How a push-pull learning approach increased Activation Rates by 23%.
Project
Stack Sports is a fast-growing SaaS company that provides management tools for youth sports organizations, including its flagship product, Sports Connect.
As Sports Connect sales continued to rise, activation rates remained flat—particularly among smaller customers that relied on self-service onboarding. Despite strong product adoption at the enterprise level where customers received 1-1 training, many smaller customers struggled to get started, slowing their path to success.
Approach
To uncover the cause, the leadership team asked me to lead a cross-functional research project focused on understanding why some customers were successful and others weren’t. I started by analyzing historical activation data, CSAT and NPS scores, and product usage trends, and by mapping the sales-to-onboarding handoff and customer journey to identify potential friction points and opportunities for improvement.
What we discovered were four key insights that changed our entire approach to customer education:
- Educational materials were spread across multiple platforms and teams, resulting in a disjointed customer experience.
- Unlike traditional SaaS environments where users are motivated by workplace success, nearly 90% of our users were volunteers supporting their children’s sports organizations. Additionally, since many of our users are from volunteer run organizations, there tends to be a lot of turnover.
- While in-app content existed, we found that the content didn’t always align with where the customer was in their onboarding journey resulting in new customers being confused about next steps.
- We found that the longer a customer remained in the onboarding pipeline without taking action the harder it was to reengage them and help them find success.
Solution
Based on what we learned, the decision was made to expand my team to include new customer onboarding (1-1 training, self-service onboarding), live webinars, and digital adoption allowing us to consolidate educational delivery and content development under one team. While we still needed to address content in multiple locations, this change let us create a more consistent experience and guide users to the right content when they needed it.
To accomplish this, I decided to take a phased approach that would allow us to leverage what we were already doing and add to it.
Double-Down on Self-Service Content
We already had a library of training and educational resources, however we needed to do a better job guiding customers to the right content at the right time.
Help Center
Starting with our help center, we worked with our support, success, product, and sales teams to audit, remove, update and add new content to ensure we were addressing the customer’s needs. We focused on bringing content that answered customers’ most frequently asked questions and organized it into check lists, step by step guides, videos, and simple FAQs and articles that aligned with different phases in the customer journey. This allowed users to find a quick answer to a specific problem or question.

Webinars
Next, we looked at our webinars, a great option for one-to-many training and live Q&A. While we were already hosting weekly sessions focused on specific features and best practices, attendance was often low.
Since many of our users were volunteers with limited time and located across multiple timezones, we introduced on-demand access to all webinar recordings, allowing customers to engage with training content when convenient for them. We also added live office hours for direct support from a member of the activation team.
Sports Connect Academy
The final piece of our self-service strategy was the launch of the Sports Connect Academy, a free, on-demand learning platform offering structured courses and learning paths to help customers solve problems independently and to deepen their product knowledge. We built the Academy from the ground up, from concept and LMS setup to course design and launch, creating a scalable program that drives long-term customer success and product adoption.

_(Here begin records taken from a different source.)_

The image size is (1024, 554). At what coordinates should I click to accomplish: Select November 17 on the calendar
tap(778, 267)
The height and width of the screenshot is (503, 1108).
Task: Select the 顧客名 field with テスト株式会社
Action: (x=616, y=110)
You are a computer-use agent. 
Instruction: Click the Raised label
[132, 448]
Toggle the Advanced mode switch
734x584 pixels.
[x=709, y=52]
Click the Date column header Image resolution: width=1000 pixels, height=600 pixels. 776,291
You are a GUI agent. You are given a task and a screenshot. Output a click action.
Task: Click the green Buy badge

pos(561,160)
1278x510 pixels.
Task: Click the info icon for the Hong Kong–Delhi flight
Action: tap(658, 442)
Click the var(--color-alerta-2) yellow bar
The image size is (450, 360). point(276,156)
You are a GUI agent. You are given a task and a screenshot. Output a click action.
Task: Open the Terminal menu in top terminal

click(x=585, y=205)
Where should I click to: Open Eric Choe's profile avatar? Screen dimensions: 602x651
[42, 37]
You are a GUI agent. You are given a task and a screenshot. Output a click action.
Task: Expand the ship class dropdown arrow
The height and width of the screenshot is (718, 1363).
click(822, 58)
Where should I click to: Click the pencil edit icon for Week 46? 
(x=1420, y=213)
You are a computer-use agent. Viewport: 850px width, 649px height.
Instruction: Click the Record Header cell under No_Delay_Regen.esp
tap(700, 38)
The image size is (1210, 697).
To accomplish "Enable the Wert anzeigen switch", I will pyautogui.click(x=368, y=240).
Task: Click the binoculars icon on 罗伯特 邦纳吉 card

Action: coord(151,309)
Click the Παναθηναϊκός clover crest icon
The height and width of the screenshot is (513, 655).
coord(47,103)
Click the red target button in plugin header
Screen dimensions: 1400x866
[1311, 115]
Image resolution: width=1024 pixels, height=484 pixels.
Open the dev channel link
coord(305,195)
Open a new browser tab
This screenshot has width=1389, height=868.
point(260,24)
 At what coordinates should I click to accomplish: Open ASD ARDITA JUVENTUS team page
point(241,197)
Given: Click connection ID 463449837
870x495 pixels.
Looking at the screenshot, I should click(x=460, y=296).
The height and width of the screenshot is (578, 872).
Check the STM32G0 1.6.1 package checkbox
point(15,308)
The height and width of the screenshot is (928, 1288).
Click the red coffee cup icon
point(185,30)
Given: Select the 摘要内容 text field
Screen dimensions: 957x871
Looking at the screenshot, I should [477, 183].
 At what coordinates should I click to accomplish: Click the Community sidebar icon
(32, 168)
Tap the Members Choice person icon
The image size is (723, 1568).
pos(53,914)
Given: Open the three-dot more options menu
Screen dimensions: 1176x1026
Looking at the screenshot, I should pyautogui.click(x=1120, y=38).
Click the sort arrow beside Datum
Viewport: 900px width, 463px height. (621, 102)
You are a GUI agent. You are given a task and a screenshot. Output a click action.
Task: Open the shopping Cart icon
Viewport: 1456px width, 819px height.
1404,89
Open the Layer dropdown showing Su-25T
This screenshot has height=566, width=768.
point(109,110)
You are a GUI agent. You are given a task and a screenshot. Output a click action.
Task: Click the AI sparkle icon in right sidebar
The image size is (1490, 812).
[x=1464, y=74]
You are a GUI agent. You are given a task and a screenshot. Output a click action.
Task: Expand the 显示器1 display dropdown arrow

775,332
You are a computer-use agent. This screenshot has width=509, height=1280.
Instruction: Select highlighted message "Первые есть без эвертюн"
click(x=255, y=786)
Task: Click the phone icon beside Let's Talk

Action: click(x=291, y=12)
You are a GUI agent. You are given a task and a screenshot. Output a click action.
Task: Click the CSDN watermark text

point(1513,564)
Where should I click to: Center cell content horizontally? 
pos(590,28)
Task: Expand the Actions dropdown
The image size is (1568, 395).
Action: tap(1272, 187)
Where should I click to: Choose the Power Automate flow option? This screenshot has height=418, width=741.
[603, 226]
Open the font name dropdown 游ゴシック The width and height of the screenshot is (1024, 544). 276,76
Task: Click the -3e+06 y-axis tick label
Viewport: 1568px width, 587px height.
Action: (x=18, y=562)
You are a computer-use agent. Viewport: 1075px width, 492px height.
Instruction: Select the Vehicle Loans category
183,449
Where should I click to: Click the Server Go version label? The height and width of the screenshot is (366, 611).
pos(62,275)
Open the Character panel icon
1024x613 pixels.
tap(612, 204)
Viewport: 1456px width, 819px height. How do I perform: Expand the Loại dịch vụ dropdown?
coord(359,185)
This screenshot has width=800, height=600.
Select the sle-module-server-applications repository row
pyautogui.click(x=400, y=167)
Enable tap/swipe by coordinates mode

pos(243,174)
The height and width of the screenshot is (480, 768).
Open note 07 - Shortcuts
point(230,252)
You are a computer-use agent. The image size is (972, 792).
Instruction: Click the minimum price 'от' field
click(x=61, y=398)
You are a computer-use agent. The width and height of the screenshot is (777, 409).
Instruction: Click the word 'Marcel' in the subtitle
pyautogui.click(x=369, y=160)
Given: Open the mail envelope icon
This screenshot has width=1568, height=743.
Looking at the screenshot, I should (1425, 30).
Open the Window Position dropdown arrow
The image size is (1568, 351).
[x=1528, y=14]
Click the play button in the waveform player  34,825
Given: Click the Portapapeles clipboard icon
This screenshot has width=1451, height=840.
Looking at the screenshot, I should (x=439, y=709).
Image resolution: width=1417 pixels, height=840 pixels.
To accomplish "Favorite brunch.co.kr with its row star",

Meet Customers Where They Are
Again, recognizing that many of our users were volunteers with limited time and subject to high turnover, we couldn’t be passive when it came to education and training. We knew we had to meet customers in the moment and where they were in their customer journey.
Digital Adoption
We had tools in place that allowed us to deliver educational content to users in-app; however, content delivery was time-based rather than outcomes-based, often resulting in customers receiving training content before it was relevant to them.
To allow us to reach customers where they were in their journey, we leaned into product usage data and implemented a product-led onboarding approach where we defined key milestones for customer success (and activation), and automatically tracked those milestones, and delivered content based on users successfully reaching those milestones. If users got stuck, we had automations in place to send nudges along with educational resources reminding users to complete each task.

People Power
Our research showed that the longer customers stayed inactive after purchase, the harder it was to reengage them. To keep momentum high, we introduced proactive milestone tracking that alerted the activation team when users stalled. This allowed us to step in quickly with personalized outreach and 1:1 consultations, helping customers overcome roadblocks and stay on track toward successful activation.
Results
Our “Push-Pull” customer education strategy provided the right balance between proactive, in-product guidance and on-demand self-service learning, ensuring customers were supported at every stage of their journey.
By refining onboarding workflows, adopting a milestone-based, outcomes-driven approach, and introducing blended learning modalities including in-app tutorials and e-learning, we increased activation rates by 23% within 18 months for all customers and 30% among self-service customers.